Recorded data
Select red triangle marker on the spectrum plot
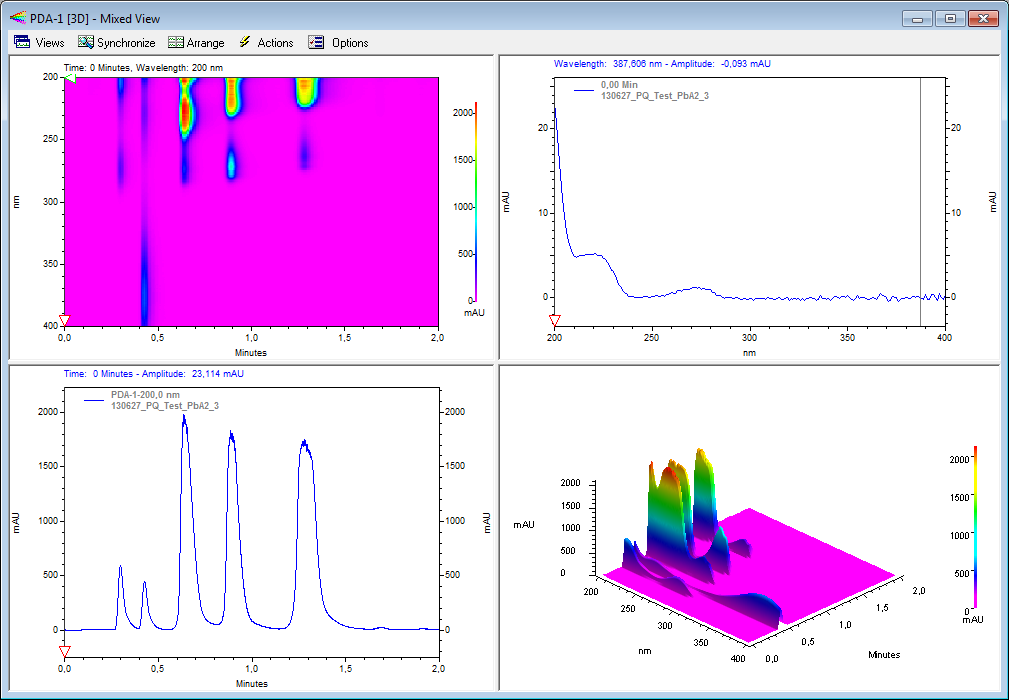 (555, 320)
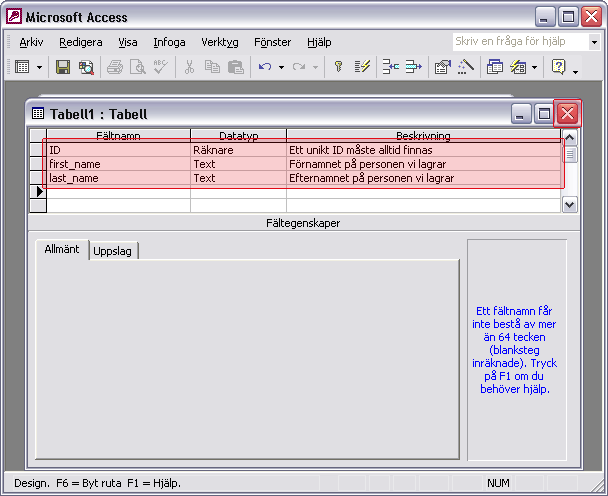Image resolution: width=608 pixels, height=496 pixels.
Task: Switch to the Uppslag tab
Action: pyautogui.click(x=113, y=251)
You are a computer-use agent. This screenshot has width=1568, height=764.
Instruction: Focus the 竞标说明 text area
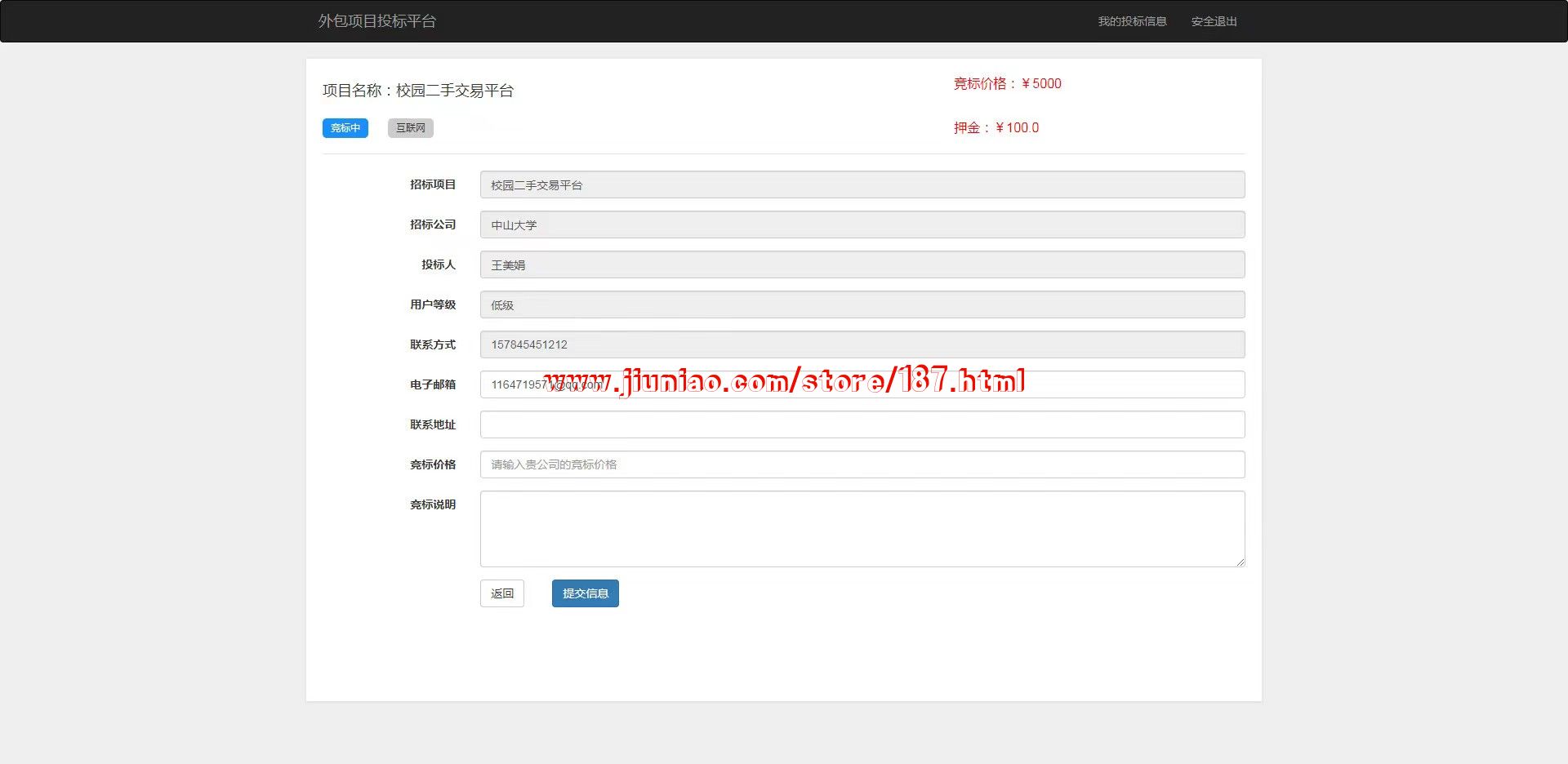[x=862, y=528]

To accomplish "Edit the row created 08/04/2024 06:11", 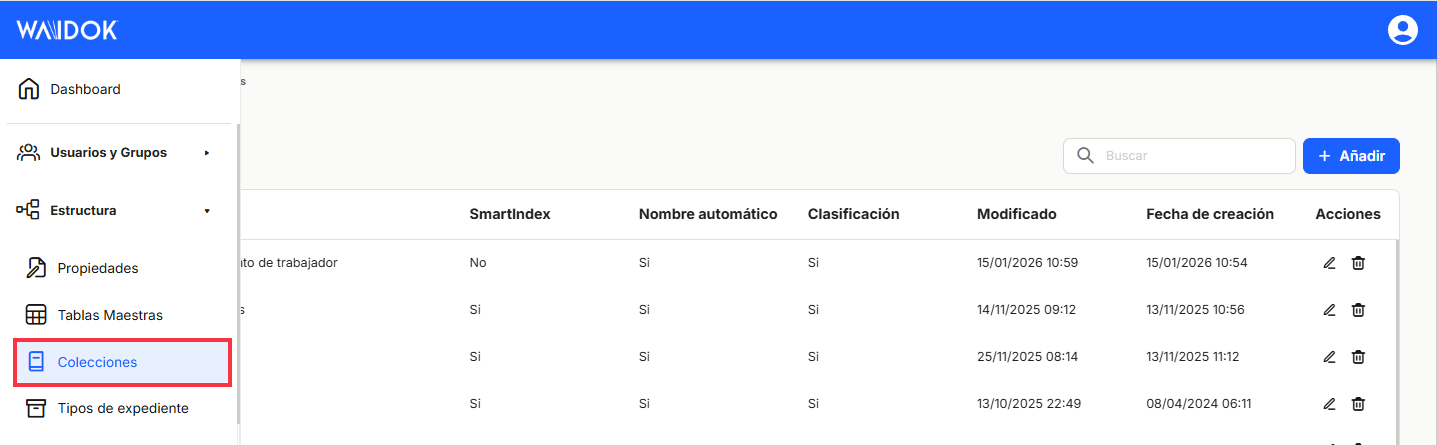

**Work order**
Please set down each line of the data above exactly as written, without the pictures.

**Your solution**
Select red triangle marker on the spectrum plot
 (555, 320)
Image resolution: width=608 pixels, height=496 pixels.
Task: Switch to the Uppslag tab
Action: pyautogui.click(x=113, y=251)
You are a computer-use agent. This screenshot has width=1568, height=764.
Instruction: Focus the 竞标说明 text area
[x=862, y=528]

To accomplish "Edit the row created 08/04/2024 06:11", 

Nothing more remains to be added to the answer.